■ **Data for this exercise**:
[Start of section]

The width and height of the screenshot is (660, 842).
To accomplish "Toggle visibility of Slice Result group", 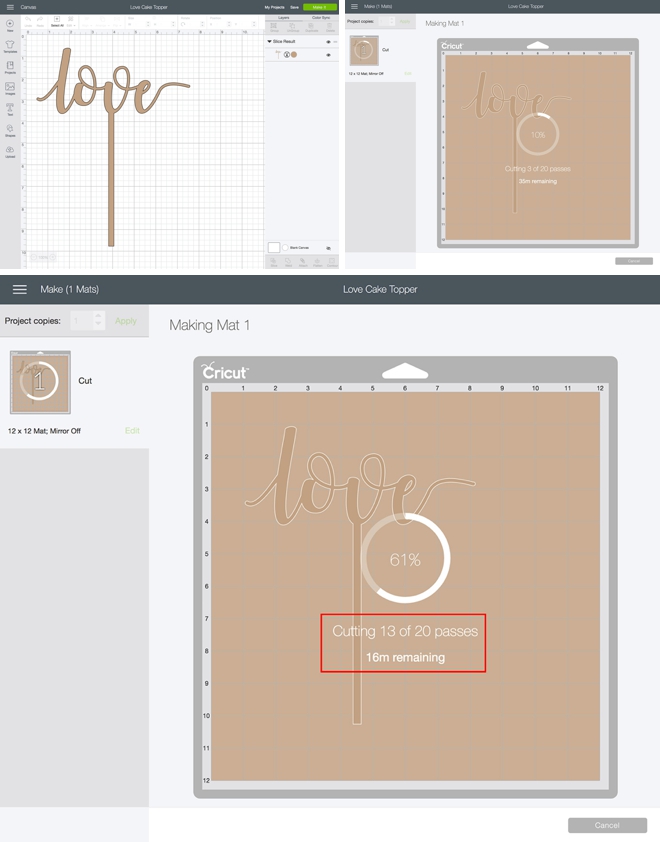I will click(328, 41).
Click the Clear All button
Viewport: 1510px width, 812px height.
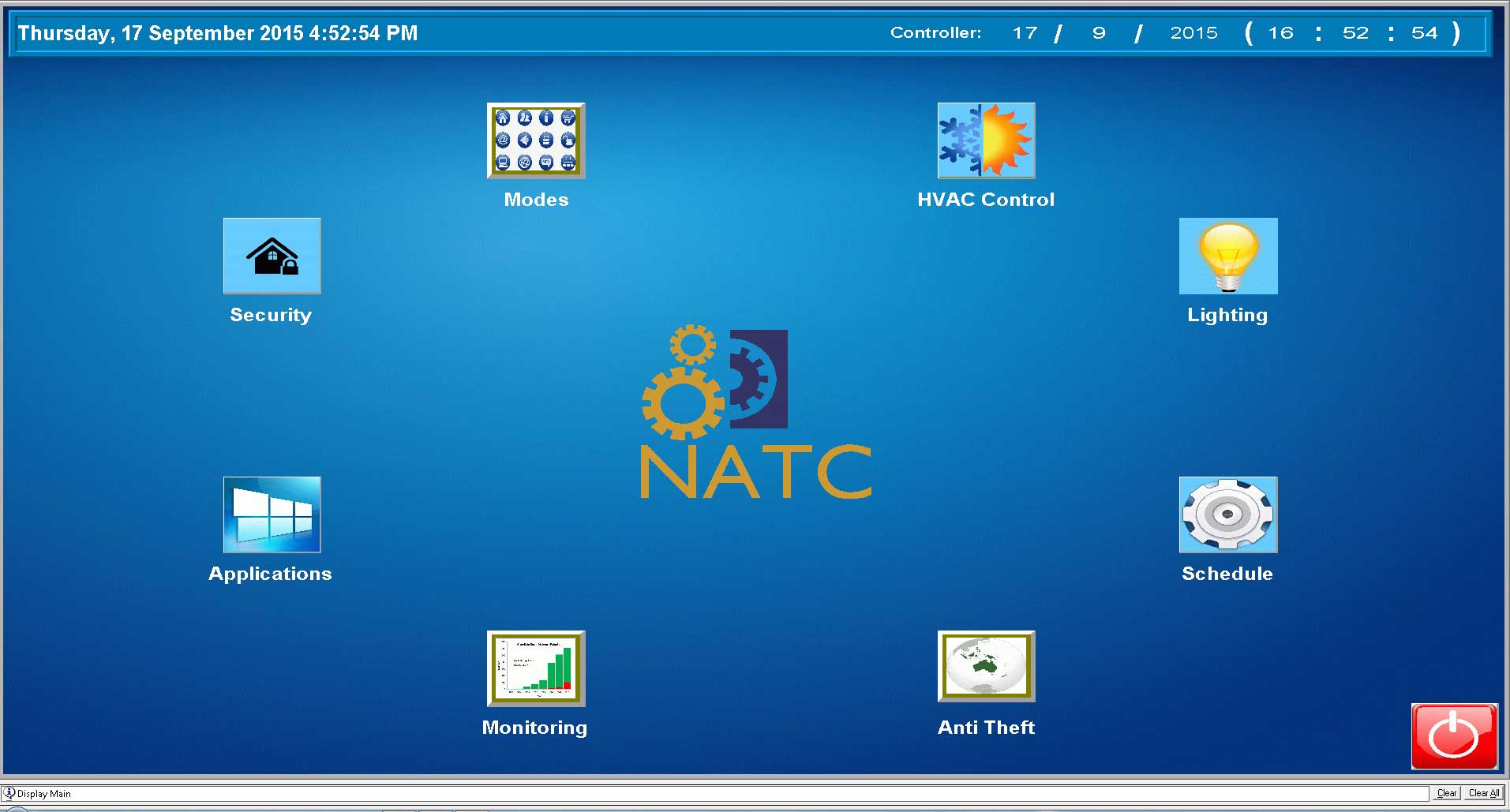pos(1483,793)
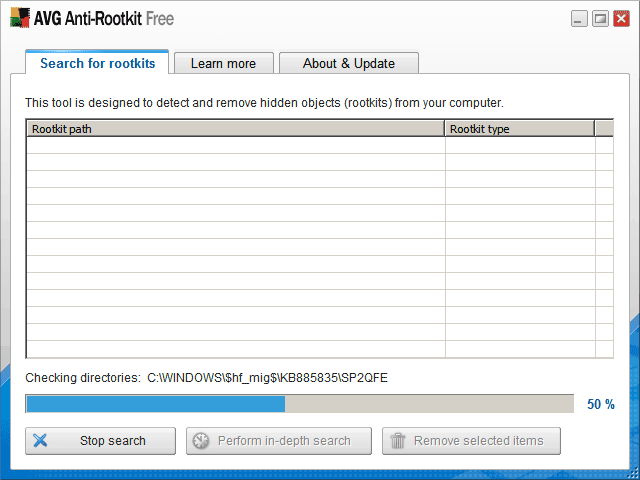Click the Rootkit type column header
The image size is (640, 480).
click(x=519, y=129)
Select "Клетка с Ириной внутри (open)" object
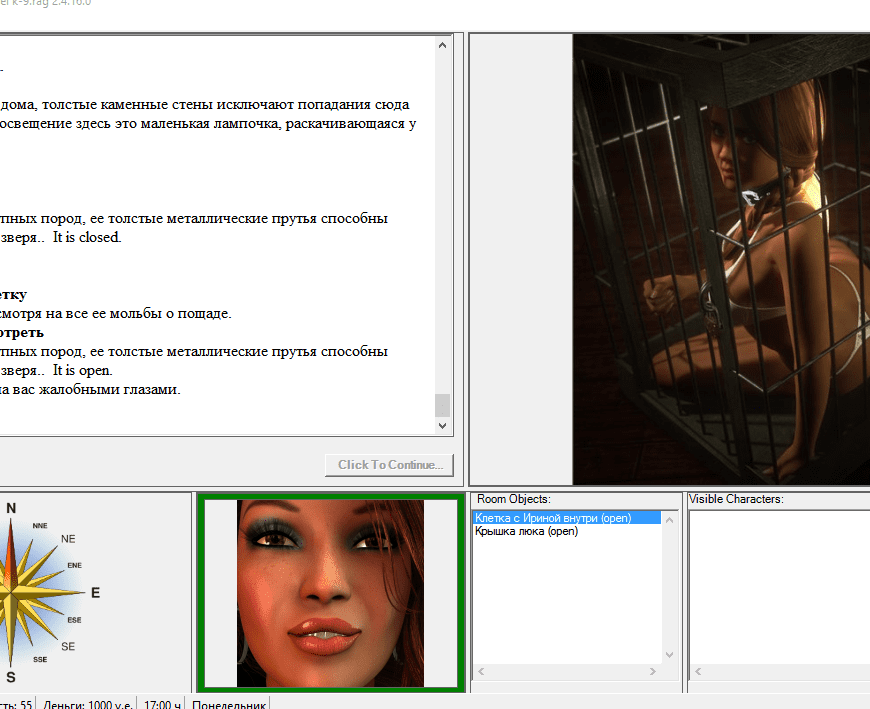870x709 pixels. [x=553, y=518]
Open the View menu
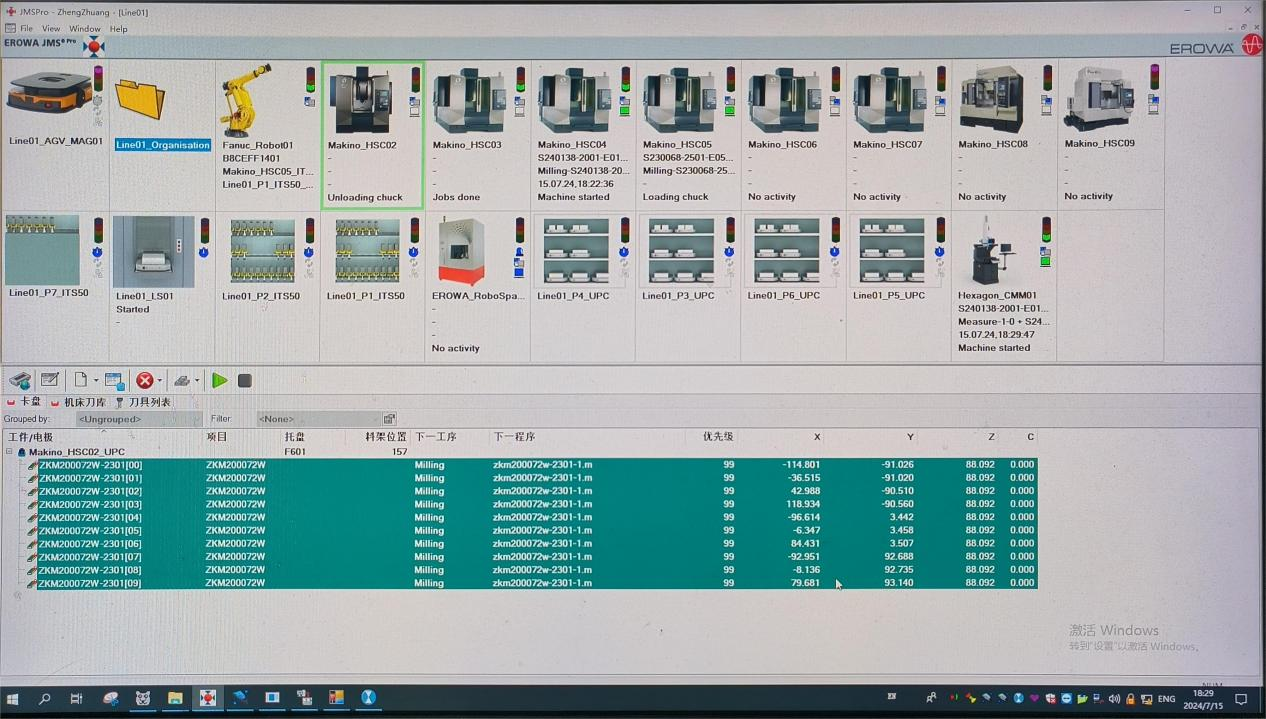Viewport: 1266px width, 719px height. point(51,29)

[End of section]

Beginning with the line containing "с Ириной внутри" and ending with the last line of the listing above, output those lines exactly as written, without pictures.

Select "Клетка с Ириной внутри (open)" object
870x709 pixels. [x=553, y=518]
Open the View menu
Viewport: 1266px width, 719px height. point(51,29)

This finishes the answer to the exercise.